Milica hatte nie Probleme wegen ihrer Tattoos. Obwohl der Trend während des Kommunismus aufhörte. Frauen verloren ihre Arbeitsplätze. Junge Mädchen wurden gehänselt. „Mich haben sie nie schikaniert“, erinnert sich die Witwe. „Aber ich kannte viele Mädchen, die aufgrund der Zeichen ausgelacht wurden.“ Ein Grund warum die letzte traditionell tätowierte Frau 1984 gestochen wurde.

Die 76-Jährige Milica bekam ihr erstes Tattoo mit sieben.

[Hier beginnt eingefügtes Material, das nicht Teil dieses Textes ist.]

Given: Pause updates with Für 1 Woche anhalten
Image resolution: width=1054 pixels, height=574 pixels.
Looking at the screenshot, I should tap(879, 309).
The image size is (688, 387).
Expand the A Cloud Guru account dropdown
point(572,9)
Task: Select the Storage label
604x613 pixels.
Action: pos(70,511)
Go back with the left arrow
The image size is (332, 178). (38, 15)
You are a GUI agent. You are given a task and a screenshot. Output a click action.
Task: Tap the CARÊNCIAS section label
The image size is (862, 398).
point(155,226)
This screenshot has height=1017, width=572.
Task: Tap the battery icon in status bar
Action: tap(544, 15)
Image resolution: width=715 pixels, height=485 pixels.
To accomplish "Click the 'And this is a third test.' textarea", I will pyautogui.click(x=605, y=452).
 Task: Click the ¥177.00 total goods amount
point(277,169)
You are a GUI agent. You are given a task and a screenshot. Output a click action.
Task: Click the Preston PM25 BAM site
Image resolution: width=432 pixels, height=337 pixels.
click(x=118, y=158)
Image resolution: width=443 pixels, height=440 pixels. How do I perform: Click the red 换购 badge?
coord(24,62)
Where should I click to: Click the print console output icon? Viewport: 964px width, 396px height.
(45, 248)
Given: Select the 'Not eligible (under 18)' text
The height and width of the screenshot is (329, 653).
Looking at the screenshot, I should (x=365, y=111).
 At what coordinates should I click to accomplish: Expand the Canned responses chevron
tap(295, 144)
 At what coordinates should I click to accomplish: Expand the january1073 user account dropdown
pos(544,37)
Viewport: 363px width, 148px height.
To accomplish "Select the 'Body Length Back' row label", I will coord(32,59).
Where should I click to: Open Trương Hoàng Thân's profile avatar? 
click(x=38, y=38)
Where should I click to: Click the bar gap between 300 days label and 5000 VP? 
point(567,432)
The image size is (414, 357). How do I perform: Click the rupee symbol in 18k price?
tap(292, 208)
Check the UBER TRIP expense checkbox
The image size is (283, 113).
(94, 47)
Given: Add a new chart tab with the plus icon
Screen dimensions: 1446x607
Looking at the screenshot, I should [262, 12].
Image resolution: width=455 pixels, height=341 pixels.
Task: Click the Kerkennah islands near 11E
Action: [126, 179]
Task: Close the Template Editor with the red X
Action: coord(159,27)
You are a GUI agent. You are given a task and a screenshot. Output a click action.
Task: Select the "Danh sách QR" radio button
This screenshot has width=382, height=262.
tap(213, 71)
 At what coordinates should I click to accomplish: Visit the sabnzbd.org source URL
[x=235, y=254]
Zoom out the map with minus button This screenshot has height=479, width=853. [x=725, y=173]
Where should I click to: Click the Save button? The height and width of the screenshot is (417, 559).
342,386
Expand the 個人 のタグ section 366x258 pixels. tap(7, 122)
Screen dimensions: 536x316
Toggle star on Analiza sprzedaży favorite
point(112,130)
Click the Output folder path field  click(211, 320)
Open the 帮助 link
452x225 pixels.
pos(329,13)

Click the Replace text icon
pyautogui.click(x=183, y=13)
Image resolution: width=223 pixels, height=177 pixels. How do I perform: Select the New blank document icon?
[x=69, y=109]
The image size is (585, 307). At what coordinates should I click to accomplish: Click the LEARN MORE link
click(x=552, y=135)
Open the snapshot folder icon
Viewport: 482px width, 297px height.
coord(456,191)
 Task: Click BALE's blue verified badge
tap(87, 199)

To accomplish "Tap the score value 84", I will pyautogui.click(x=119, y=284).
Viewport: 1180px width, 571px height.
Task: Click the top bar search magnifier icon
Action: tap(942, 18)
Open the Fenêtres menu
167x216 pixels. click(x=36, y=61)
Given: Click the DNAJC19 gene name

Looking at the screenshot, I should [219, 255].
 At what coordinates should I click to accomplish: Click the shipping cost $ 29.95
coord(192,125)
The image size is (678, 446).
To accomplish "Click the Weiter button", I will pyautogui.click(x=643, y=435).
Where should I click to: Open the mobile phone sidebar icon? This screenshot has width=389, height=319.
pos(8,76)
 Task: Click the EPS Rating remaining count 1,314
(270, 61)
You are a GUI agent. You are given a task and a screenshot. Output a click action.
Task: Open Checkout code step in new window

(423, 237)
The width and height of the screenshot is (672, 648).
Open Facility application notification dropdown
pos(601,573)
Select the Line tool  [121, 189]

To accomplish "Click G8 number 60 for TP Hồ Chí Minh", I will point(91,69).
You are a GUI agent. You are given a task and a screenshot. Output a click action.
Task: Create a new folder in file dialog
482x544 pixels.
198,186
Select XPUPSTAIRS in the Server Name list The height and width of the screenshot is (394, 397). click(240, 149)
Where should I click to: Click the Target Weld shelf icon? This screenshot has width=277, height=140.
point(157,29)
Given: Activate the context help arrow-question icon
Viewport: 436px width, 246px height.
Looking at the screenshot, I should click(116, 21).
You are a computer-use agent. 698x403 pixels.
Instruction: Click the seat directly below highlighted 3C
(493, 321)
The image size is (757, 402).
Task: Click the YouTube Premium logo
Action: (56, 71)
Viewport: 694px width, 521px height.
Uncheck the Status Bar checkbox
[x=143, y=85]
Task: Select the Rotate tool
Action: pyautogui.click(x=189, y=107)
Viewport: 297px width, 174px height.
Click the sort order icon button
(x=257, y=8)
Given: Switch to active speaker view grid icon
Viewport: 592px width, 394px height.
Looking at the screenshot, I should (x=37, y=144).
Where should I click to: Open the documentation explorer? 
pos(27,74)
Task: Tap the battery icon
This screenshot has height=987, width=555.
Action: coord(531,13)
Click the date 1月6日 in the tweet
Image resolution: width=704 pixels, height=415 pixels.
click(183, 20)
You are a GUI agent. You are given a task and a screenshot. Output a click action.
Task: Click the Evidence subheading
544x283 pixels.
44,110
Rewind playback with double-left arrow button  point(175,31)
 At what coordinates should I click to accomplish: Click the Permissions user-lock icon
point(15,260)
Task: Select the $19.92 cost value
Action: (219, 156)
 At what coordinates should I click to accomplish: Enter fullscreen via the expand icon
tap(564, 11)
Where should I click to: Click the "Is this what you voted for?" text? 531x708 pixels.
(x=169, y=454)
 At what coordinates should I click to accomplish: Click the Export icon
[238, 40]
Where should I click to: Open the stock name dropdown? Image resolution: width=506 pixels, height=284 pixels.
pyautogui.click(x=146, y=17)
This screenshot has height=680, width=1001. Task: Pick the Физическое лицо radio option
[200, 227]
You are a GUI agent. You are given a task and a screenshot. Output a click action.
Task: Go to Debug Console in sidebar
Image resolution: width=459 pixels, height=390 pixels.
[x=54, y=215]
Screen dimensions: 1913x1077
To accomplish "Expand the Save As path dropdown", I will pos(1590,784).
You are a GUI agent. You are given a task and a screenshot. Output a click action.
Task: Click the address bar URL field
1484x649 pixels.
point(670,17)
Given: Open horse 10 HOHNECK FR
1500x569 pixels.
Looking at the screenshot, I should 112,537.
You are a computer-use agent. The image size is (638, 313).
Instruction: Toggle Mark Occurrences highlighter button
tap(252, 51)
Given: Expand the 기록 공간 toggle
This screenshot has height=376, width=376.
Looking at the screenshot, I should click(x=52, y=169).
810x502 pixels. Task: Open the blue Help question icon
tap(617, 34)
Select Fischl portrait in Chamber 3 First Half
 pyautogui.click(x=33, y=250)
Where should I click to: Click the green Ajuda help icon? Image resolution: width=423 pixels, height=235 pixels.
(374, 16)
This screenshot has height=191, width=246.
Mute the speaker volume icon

Heute sind ihre Hände rau und ledern, die gestochenen Symbole schwer zu erkennen. „Damals hat man sie besser erkannt“, erzählt die praktizierende Katholikin. „Aber ich habe meine Hände eben all die Jahre genutzt, meine Haut ist verbraucht.“

Der Großmutter huldigend

Nicols Hände sind jung, unverbraucht und gepflegt. Bald soll die Innenseite ihres Unterarms das gleiche Symbol tragen wie das ihrer verstorbenen Großmutter. „Zwischen meiner Oma und mir gab es immer eine besondere Verbindung“, sagt Nicol und legt das Bild der beiden beiseite.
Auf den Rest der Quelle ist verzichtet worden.